A-Division
- Season: 2012
- Champions: Nauti A
- Matches: 28
- Goals: 92 (3.29 per match)
- Top goalscorer: Alopua Petoa (10 goals)
- Highest scoring: Tofaga A 7−1 Niutao A (8 goals)

= 2012 Tuvalu A-Division =

The 2012 Tuvalu A-Division (also known as the 2012 National Provident Fund Championship League) was the 12th season of top flight association football in Tuvalu. The Tuvalu A-Division season began on 4 February 2012 and finished on 17 March 2012. The champions were Nauti FC who won their seventh league title.

Football in Tuvalu is played at club and national team level. The Tuvalu national football team draws from players in the Tuvalu A-Division; the national team competes in the Pacific Games and South Pacific Games. The national team is controlled by the Tuvalu National Football Association (TNFA).

Work instruction 1 — In the passage on the 2012 Tuvalu A-Division, on what date did the season begin?
Work instruction 2 — Reproduce the passage on the 2012 Tuvalu A-Division from "- Top goalscorer: Alopua" to "Football Association (TNFA).", substituting "7th" for "seventh".

Extracted data —

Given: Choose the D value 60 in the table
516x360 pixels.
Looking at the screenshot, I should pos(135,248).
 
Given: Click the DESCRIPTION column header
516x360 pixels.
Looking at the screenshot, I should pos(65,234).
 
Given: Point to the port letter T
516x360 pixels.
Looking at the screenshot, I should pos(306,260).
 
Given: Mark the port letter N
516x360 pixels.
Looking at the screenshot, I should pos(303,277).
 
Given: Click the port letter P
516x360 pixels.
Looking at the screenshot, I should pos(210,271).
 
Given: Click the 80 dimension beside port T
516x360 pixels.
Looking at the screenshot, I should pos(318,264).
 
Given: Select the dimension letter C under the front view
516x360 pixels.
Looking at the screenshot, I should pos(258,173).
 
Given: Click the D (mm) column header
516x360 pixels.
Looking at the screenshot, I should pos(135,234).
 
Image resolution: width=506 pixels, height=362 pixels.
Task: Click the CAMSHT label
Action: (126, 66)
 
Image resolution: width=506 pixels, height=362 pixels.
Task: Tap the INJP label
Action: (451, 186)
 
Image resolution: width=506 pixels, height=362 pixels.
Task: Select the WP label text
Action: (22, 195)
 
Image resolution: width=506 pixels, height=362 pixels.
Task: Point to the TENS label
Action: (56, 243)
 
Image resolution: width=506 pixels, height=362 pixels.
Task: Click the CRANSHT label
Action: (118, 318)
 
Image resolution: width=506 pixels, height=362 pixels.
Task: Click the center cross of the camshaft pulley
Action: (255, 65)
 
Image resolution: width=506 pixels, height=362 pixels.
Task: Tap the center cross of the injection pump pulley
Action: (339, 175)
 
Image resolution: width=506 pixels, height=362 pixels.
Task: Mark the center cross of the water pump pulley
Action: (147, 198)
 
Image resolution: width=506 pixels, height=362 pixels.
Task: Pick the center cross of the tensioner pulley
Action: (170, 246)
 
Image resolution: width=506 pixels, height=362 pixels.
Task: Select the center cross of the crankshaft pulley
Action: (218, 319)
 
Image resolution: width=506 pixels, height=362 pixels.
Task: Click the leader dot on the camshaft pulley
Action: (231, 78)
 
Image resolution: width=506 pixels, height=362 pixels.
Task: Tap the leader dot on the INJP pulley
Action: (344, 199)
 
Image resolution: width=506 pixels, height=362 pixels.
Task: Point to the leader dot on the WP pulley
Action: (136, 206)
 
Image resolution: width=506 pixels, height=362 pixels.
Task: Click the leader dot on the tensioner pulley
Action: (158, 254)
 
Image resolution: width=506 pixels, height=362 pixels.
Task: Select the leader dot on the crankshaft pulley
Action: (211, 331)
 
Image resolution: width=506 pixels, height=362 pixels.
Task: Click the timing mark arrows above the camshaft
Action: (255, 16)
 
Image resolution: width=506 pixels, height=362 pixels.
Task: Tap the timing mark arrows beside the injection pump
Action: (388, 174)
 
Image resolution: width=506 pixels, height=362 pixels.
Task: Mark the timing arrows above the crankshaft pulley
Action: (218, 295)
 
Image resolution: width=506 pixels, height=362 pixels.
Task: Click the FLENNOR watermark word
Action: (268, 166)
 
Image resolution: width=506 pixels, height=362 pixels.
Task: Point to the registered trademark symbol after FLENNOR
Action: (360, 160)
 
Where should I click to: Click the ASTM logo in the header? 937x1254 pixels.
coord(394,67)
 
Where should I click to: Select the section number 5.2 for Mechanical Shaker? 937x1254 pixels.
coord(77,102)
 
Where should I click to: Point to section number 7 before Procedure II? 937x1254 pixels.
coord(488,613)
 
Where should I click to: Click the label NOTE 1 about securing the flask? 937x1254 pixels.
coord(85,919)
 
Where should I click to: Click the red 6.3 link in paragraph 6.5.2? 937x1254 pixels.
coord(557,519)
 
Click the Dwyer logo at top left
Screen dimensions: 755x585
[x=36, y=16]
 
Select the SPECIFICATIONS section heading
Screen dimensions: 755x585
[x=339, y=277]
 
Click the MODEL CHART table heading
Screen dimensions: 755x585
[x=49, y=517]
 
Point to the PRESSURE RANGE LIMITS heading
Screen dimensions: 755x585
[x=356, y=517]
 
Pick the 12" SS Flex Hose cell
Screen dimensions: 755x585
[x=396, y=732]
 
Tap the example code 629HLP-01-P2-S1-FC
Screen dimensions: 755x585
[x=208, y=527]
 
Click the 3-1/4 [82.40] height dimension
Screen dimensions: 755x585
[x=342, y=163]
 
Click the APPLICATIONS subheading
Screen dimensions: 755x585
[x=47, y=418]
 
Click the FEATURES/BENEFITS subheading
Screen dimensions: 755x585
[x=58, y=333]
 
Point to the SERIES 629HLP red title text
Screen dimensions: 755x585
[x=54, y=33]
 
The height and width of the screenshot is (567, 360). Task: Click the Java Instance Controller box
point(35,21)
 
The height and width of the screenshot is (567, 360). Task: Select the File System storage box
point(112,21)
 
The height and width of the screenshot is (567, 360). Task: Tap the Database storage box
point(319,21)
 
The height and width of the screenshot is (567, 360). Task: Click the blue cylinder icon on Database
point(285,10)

Task result 1 — 4 February 2012

Task result 2 —
- Top goalscorer: Alopua Petoa (10 goals)
- Highest scoring: Tofaga A 7−1 Niutao A (8 goals)

= 2012 Tuvalu A-Division =

The 2012 Tuvalu A-Division (also known as the 2012 National Provident Fund Championship League) was the 12th season of top flight association football in Tuvalu. The Tuvalu A-Division season began on 4 February 2012 and finished on 17 March 2012. The champions were Nauti FC who won their 7th league title.

Football in Tuvalu is played at club and national team level. The Tuvalu national football team draws from players in the Tuvalu A-Division; the national team competes in the Pacific Games and South Pacific Games. The national team is controlled by the Tuvalu National Football Association (TNFA).